When DEBUG_SPI is included in the debug log level wl1271_spi_reset()
will dump the already freed memory instead of the SPI buffer.
This bug was spotted by the semantic patch tool coccinelle using the
script found at scripts/coccinelle/free/kfree.cocci.
More information about semantic patching is available at
http://coccinelle.lip6.fr/
Signed-off-by: Mathias Krause <[email protected]>
---
drivers/net/wireless/wl12xx/spi.c | 3 +--
1 files changed, 1 insertions(+), 2 deletions(-)
diff --git a/drivers/net/wireless/wl12xx/spi.c b/drivers/net/wireless/wl12xx/spi.c
index 4671491..7145ea5 100644
--- a/drivers/net/wireless/wl12xx/spi.c
+++ b/drivers/net/wireless/wl12xx/spi.c
@@ -110,9 +110,8 @@ static void wl1271_spi_reset(struct wl1271 *wl)
spi_message_add_tail(&t, &m);
spi_sync(wl_to_spi(wl), &m);
- kfree(cmd);
-
wl1271_dump(DEBUG_SPI, "spi reset -> ", cmd, WSPI_INIT_CMD_LEN);
+ kfree(cmd);
}
static void wl1271_spi_init(struct wl1271 *wl)
--
1.5.6.5
On Mon, 2011-01-31 at 20:47 +0100, John W. Linville wrote:
> On Sun, Jan 30, 2011 at 11:29:47AM +0100, Mathias Krause wrote:
> > When DEBUG_SPI is included in the debug log level wl1271_spi_reset()
> > will dump the already freed memory instead of the SPI buffer.
> >
> > This bug was spotted by the semantic patch tool coccinelle using the
> > script found at scripts/coccinelle/free/kfree.cocci.
> >
> > More information about semantic patching is available at
> > http://coccinelle.lip6.fr/
> >
> > Signed-off-by: Mathias Krause <[email protected]>
>
> Luca, I'll go ahead and apply this one directly to wireless-2.6.
Okay, thanks John!
--
Cheers,
Luca.
On Sun, Jan 30, 2011 at 11:29:47AM +0100, Mathias Krause wrote:
> When DEBUG_SPI is included in the debug log level wl1271_spi_reset()

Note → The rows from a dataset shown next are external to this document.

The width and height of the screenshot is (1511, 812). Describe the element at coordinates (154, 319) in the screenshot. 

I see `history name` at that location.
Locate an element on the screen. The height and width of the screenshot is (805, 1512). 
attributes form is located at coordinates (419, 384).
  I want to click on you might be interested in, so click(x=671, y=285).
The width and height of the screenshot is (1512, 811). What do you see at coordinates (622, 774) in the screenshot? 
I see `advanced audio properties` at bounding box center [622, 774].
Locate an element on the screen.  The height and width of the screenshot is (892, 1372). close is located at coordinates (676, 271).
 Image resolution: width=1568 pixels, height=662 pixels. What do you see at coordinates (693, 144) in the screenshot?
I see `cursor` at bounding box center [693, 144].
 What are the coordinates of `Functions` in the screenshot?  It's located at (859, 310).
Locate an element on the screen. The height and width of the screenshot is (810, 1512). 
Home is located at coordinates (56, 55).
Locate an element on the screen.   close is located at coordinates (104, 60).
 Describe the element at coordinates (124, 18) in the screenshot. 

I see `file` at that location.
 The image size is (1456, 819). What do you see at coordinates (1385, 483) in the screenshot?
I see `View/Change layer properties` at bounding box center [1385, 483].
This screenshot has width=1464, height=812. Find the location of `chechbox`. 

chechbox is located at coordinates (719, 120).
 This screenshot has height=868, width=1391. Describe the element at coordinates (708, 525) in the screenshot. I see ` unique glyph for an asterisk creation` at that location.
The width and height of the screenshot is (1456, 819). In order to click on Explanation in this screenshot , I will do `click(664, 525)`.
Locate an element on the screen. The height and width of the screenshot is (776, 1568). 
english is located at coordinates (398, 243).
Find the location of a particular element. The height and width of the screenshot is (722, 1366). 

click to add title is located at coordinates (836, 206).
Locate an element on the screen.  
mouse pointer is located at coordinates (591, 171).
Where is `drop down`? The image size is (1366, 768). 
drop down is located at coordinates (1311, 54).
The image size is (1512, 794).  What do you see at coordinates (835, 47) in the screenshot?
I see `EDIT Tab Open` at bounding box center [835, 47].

> will dump the already freed memory instead of the SPI buffer.
>
> This bug was spotted by the semantic patch tool coccinelle using the
> script found at scripts/coccinelle/free/kfree.cocci.
>
> More information about semantic patching is available at
> http://coccinelle.lip6.fr/
>
> Signed-off-by: Mathias Krause <[email protected]>
Luca, I'll go ahead and apply this one directly to wireless-2.6.
John
--
John W. Linville Someday the world will need a hero, and you
[email protected] might be all we have. Be ready.